15.2.08

Venezuela, guerra di frontiera

Chavez accusa Usa e Colombia di infiltrare paramilitari nel Paese. E di usare la Exxon come ariete contro il greggio del Venezuela.

La denuncia. Si infiltrano, permeano il territorio, non hanno fucili, ma usano armi più subdole, come la droga, lo spaccio di cocaina. Un commercio da narco grazie al quale questi soggetti vorrebbero costruire delle vere e proprie bande guerriglieri. L'ultima denuncia del presidente venezuelano Hugo Chjavez Frias torna a disegnare un complotto, ordito da Washington e Bogotà.
“ Vogliono riempirci di paramilitari – ha detto Chavez nel suo programma domenicale Alò presidente – abbiamo detectato la loro presenza negli stati di Barinas, Tachira e Zulia”. Tre regioni di frontiera.

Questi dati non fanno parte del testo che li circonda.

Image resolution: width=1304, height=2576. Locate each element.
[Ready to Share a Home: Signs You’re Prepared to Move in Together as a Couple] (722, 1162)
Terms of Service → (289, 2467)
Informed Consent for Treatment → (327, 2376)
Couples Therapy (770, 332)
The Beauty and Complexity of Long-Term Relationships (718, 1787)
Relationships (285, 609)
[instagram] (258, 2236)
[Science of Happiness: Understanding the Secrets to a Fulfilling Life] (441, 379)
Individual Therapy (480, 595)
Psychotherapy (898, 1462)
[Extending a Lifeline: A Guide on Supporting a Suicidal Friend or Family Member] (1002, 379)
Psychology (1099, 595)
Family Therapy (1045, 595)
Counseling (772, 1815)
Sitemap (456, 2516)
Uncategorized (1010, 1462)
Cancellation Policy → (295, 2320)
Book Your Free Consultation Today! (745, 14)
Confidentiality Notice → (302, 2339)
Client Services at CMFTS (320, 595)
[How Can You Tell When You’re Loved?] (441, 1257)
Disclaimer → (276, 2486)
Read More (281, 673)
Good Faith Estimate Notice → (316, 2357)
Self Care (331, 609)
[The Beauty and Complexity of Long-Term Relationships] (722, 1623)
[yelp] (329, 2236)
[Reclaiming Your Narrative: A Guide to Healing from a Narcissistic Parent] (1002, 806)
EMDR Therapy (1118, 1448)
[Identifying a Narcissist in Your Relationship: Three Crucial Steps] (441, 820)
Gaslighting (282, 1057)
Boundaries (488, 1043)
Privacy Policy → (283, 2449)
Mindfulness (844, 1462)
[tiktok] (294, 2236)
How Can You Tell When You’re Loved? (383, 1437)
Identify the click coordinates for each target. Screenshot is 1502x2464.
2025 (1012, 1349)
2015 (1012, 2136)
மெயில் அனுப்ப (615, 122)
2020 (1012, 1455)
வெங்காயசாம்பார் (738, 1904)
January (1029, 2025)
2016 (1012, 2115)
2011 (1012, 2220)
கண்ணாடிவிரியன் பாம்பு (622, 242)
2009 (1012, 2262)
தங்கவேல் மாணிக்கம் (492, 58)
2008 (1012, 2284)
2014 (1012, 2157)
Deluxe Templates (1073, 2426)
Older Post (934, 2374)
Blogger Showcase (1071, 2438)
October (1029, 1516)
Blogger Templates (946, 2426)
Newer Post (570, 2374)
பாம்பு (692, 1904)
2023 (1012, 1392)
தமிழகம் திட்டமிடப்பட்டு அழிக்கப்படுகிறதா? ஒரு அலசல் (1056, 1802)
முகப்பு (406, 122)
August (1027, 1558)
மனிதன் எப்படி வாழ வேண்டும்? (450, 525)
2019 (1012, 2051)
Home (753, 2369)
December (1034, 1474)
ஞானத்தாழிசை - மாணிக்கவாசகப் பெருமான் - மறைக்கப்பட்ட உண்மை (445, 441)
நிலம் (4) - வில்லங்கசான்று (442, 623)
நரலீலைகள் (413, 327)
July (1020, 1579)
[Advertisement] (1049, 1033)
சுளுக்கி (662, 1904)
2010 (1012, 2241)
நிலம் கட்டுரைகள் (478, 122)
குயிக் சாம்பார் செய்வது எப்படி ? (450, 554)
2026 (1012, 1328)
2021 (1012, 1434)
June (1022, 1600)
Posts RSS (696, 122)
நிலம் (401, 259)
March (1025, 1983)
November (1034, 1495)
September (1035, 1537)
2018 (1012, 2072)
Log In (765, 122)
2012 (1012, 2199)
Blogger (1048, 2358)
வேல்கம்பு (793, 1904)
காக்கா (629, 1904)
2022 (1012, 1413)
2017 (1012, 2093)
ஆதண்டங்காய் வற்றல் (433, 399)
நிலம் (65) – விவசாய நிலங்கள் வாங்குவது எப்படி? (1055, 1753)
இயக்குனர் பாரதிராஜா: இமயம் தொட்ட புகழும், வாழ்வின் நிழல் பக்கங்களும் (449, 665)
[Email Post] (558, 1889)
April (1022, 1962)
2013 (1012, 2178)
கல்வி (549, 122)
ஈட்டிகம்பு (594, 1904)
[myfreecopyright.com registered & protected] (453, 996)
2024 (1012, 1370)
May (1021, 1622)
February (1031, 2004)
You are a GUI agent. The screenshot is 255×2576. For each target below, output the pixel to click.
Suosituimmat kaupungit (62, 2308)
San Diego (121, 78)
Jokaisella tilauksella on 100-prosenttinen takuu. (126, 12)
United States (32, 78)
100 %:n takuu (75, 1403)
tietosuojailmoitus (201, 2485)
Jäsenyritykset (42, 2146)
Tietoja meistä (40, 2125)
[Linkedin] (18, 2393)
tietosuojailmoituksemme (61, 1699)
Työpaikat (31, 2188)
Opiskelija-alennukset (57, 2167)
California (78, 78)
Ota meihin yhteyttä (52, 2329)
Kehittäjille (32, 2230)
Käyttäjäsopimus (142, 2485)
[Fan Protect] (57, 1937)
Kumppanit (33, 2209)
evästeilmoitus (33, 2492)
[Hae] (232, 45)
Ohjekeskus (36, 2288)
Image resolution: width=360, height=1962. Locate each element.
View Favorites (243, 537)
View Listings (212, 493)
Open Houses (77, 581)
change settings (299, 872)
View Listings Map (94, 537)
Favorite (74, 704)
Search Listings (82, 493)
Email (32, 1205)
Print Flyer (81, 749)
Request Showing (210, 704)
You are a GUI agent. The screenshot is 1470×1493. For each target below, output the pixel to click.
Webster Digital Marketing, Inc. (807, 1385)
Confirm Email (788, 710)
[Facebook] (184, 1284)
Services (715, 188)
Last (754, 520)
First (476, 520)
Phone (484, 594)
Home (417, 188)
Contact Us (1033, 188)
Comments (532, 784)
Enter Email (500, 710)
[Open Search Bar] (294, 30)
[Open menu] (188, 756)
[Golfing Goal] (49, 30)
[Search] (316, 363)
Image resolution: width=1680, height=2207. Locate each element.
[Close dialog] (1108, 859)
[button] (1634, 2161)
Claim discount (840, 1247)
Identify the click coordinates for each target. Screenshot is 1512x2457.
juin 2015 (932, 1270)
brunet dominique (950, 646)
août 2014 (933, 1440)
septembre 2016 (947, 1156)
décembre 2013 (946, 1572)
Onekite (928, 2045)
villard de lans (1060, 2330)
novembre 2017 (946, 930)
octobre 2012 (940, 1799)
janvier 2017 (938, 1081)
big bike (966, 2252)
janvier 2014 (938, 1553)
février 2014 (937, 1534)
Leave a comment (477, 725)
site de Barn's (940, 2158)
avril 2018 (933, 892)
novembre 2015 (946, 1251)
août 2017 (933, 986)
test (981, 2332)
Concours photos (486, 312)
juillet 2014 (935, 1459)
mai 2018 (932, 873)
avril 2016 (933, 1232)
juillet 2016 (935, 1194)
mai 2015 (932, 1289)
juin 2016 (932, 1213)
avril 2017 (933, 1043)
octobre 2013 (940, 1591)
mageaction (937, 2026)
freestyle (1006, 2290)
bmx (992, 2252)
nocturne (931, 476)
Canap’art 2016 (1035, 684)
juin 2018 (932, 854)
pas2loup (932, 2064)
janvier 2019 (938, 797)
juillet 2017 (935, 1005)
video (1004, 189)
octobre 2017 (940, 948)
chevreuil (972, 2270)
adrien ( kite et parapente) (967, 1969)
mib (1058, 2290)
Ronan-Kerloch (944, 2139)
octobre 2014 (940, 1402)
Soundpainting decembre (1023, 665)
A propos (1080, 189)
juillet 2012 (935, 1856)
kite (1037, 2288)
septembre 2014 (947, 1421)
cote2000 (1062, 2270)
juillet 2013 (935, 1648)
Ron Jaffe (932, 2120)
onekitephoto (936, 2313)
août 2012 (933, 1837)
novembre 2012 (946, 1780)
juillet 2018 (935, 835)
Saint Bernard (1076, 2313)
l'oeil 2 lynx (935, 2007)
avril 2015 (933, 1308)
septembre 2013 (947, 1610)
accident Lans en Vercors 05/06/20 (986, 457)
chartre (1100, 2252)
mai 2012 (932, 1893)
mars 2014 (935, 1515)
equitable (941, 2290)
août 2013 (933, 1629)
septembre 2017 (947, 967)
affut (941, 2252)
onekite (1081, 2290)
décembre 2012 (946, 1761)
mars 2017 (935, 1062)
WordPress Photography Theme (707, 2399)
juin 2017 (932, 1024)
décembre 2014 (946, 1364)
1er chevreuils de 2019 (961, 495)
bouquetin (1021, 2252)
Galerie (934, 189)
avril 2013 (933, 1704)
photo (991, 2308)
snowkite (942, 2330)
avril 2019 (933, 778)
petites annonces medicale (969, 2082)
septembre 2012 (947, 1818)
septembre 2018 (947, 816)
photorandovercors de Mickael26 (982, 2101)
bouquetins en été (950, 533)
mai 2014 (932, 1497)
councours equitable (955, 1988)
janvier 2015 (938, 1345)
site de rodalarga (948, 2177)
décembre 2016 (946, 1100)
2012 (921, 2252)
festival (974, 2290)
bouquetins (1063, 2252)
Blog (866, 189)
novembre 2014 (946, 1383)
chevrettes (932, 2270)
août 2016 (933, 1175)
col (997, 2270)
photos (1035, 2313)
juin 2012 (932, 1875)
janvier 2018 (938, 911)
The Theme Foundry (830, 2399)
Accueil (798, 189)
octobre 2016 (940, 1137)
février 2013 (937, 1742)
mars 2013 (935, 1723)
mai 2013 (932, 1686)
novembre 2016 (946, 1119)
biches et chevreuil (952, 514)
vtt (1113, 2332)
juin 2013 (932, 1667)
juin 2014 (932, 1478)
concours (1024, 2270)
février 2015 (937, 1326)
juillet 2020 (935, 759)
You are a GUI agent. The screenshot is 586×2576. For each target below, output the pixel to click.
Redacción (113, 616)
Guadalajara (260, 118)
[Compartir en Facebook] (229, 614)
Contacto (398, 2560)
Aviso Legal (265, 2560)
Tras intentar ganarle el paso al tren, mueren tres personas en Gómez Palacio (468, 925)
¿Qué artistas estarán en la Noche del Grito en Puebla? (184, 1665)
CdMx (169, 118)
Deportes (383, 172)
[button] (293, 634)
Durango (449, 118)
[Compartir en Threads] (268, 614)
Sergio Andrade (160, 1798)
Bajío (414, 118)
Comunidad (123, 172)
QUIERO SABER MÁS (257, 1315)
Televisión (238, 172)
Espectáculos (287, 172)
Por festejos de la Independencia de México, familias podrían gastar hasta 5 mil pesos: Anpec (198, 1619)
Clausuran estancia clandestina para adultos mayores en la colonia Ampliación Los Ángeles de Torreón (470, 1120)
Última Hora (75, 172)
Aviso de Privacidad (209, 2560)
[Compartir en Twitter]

La frontiera. Fra Colombia e Venezuela è un territorio difficile, che vive da decenni i riflessi dello scontro fra la guerrgilia delle Farc. Ma anche le grandi infiltrazioni di paramilitari che controllano oggi i settori chiave del mercato della cocaina e che sono capaci di imbastire dalla frontiera il loro traffico di droga verso gli Stati Uniti. Non è un caso che proprio da quella frontiera vengano notizie che riguardano sequestri, esecuzioni sommarie, decimazione di sindacalisti e lavoratori agricoli. Storie colombiane in territorio venezuelano.

Propaganda e qualche verità. È del tutto evidente come alla radice delle accuse infarcite da una gustosa retorica latinoamericana ci sia una gran parte di strategia politica. Secondo Aslberto Garrido, che ha scritto numerose opere sul presidente venezuelano, Chavez riesce con questi discorsi a trasformare lo scenario: non è più la sua lotta contro una opposizione itnerna politica e del settore imprenditoriale, ma diventa un confronto aperto fra la rivoluzione bolivariana e un soggetto invasore. Eppure, eliminati gli aspetti più propagandistici della vicenda, restano importanti interrogativi. Il primo si basa sul passato. Maggio 2004; 53 riservisti colombiani in mimetica vengono arrestati in una finca, un'impresa agricola, intestata a un noto dissidente di origine cubana, contrario alla presidenza Chavez. Il caso fece scalpore, anche se non si riuscì mai a capire come mai quegli arresti vennero eseguiti senza che si sparasse nemmeno un colpo di pistola, nemmeno in aria.
E i documenti di identità che molti di loro avevano addosso – altra cosa strana – erano veritieri, riconosciuti dal governo di Bogotà: erano davvero riservisti delle truppe colombiane. L'altro interrogativo riguarda le strategie di destabilizzazione di un governo, quello di Chavez, previste dagli Stati Uniti. Anche perchè, dopo il discorso e i documenti di alcuni giorni fa del capo della Cia, non è un mistero che a Washington serve indebolire lo strapotere di Chavez e la sua immagine a liverllo continentale, come è evidente che alcuni mezzi utilizzati in passato – come il famoso golpe intentato da Fedecamaras e il presidente degli industriali Carmona – non possono più essere replicati. C'è in tutta la vicenda il sapore dell'avvertimento, del segnale, del gioco di dichiarazioni ufficiali che dialogano.
E così anche Hugo Chavez, parlando degli inflitrati che spacciano droga nei barrios popolari di Caracas, ha giocato le frasi a effetto contro Usa e Colombia per dire qualche cosa che alle orecchie delle diplomazie e delle intelligence dei due paesi sarà risultato sicuramente comprensibile.

Peacereporter


No!!! Gli Usa non sono capaci di fare queste cose!!!!!